[Saved entries]

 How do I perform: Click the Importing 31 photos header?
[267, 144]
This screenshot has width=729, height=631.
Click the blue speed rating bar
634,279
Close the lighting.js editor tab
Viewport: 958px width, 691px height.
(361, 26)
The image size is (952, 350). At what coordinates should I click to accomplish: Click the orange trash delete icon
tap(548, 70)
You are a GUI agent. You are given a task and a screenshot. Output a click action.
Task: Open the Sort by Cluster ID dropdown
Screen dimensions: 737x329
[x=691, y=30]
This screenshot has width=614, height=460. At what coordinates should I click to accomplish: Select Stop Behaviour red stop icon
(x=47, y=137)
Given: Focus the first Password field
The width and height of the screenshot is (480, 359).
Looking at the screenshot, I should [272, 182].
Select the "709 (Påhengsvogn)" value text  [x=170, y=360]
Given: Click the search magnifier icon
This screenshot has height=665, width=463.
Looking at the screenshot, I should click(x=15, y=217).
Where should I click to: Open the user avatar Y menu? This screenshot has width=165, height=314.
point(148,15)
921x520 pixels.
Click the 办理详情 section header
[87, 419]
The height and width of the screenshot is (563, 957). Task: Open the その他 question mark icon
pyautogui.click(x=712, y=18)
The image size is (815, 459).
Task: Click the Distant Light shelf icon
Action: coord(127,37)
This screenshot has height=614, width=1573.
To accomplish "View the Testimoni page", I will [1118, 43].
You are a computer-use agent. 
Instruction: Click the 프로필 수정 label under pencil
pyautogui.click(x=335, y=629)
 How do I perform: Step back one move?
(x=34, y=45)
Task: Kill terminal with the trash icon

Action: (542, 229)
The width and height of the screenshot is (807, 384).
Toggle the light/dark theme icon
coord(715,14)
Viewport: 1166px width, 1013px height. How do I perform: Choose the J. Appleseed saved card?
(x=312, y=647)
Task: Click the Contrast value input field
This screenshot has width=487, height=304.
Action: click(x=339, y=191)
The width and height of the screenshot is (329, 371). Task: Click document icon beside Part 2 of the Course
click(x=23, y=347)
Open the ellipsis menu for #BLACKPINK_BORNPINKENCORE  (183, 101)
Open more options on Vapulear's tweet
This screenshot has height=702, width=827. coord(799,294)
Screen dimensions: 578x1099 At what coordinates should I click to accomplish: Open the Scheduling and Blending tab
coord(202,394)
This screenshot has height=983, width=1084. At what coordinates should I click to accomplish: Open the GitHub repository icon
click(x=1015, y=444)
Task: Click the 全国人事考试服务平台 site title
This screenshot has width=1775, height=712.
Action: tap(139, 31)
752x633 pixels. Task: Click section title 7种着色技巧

» **Assigned task**
Count every line of the data in which the word "pixels" appears, and report only the total.

» **Solution for this problem**
2